Helberg emphasized that the initiative is a cooperative agenda, focused on strengthening supply chains among members rather than penalizing non-members like China.

How Pax Silica differs from previous efforts

The initiative diverges from previous efforts such as the Minerals Security Partnership, – joined by Ukraine – which focused primarily on buyers of critical minerals.

By contrast, Helberg said, Pax Silica engages countries and companies directly involved in manufacturing and operating the global silicon supply chain.

Success, he explained, will be measured by the creation of a robust, multi-vendor network capable of sustaining a thriving, globally integrated AI and semiconductor ecosystem.

Looking ahead, potential Pax Silica members are evaluated based on their alignment with US geopolitical priorities and their material contributions to the AI supply chain.

Countries like Singapore and South Korea, Helberg said, bring both industrial capacity and strategic alignment, while each candidate nation is assessed for its capacity to meaningfully contribute to securing the global AI and semiconductor ecosystem.

Economic security as national security

Helberg framed Pax Silica as part of a larger economic-security strategy structured around four pillars: rebalancing trade relationships, stabilizing conflict zones, re-industrializing the US, and securing global supply chains.

He cited record levels of capital expenditure and foreign investment from companies like Mitsubishi and Taiwan Semiconductor Manufacturing Company as evidence of progress on re-industrialization.

He described Pax Silica as a historic step toward treating economic assets as shared strategic tools. “Economic security is national security,” he said, adding, “Through this initiative, we aim to pour concrete, smelt steel, and rack servers – to literally build the physical backbone of the 21st-century global economy.”

Whether the initiative will tip the AI race in America’s favor remains to be seen – but for now, the Trump administration is betting that the next frontier in global competition will be fought as much with silicon as with strategy.

-=-=-

▸ **REQUIRED TASK A**:
Extract the lines of the records from the line containing "Given: Click the" through the end of the records, reproducing them exactly and omitting the pictures.
The passage on Pax Silica and the records have no connection to each other.

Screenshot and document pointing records
-=-=-

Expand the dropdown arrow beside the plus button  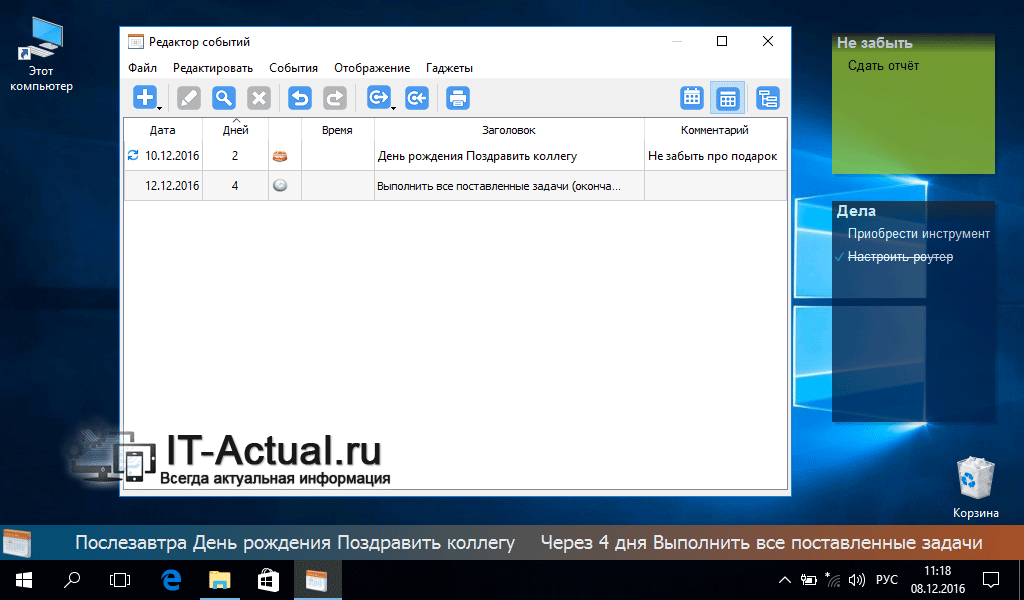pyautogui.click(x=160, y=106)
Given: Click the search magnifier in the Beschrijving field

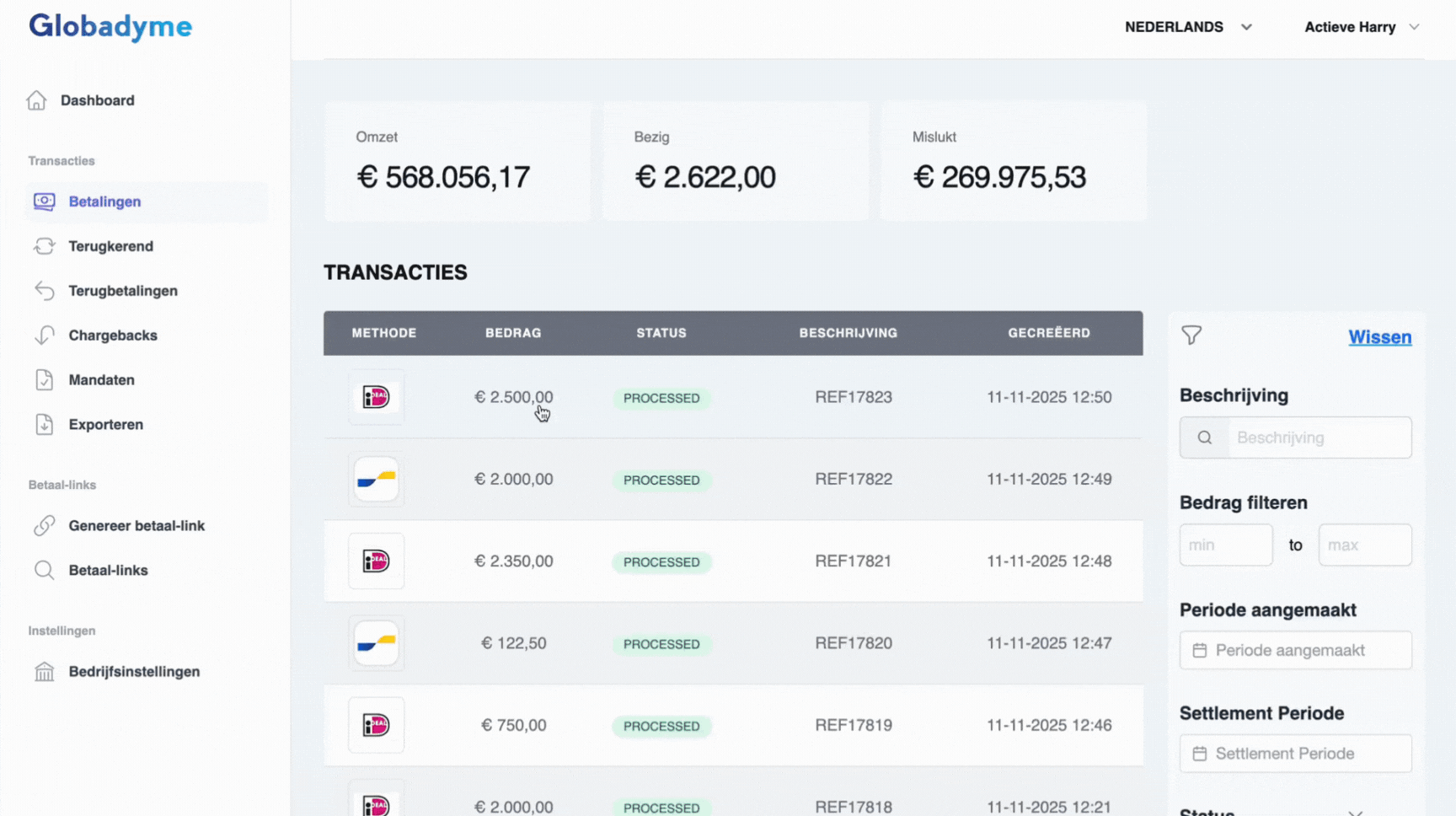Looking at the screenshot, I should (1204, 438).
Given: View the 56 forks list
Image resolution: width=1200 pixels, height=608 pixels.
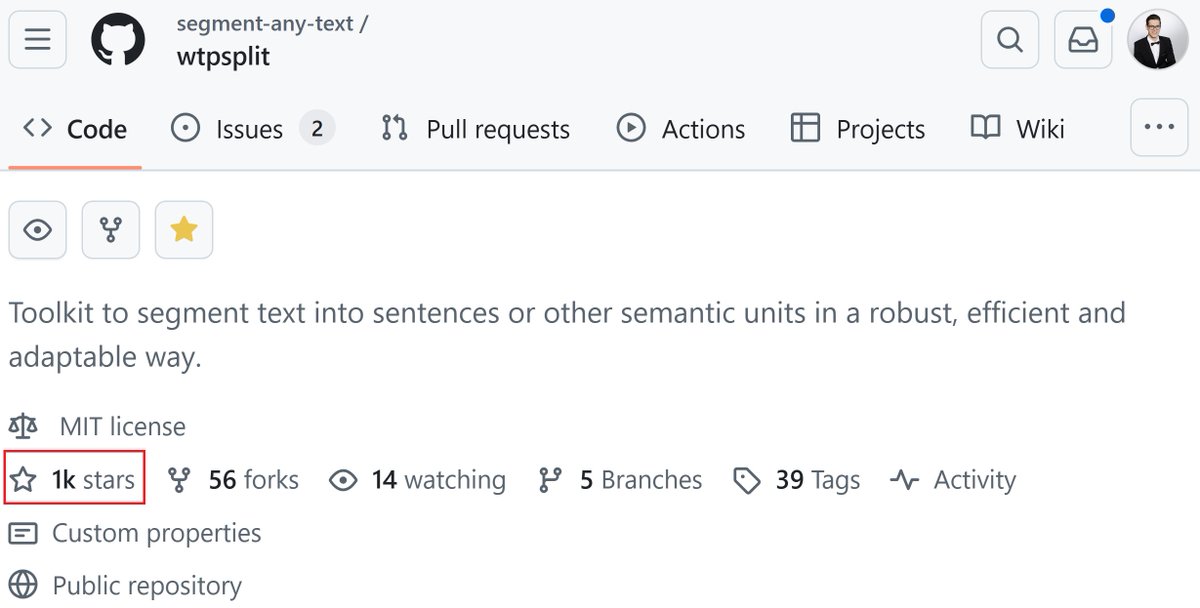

-=-=-

▸ **REQUIRED TASK B**:
From the passage on Pax Silica, copy the part that opens with the words containing "Economic security as" and closes with "progress on re-industrialization.", word for word.

▸ **FULL RESPONSE A**:
Given: Click the search magnifier in the Beschrijving field

Looking at the screenshot, I should (1204, 438).
Given: View the 56 forks list
Image resolution: width=1200 pixels, height=608 pixels.

▸ **FULL RESPONSE B**:
Economic security as national security

Helberg framed Pax Silica as part of a larger economic-security strategy structured around four pillars: rebalancing trade relationships, stabilizing conflict zones, re-industrializing the US, and securing global supply chains.

He cited record levels of capital expenditure and foreign investment from companies like Mitsubishi and Taiwan Semiconductor Manufacturing Company as evidence of progress on re-industrialization.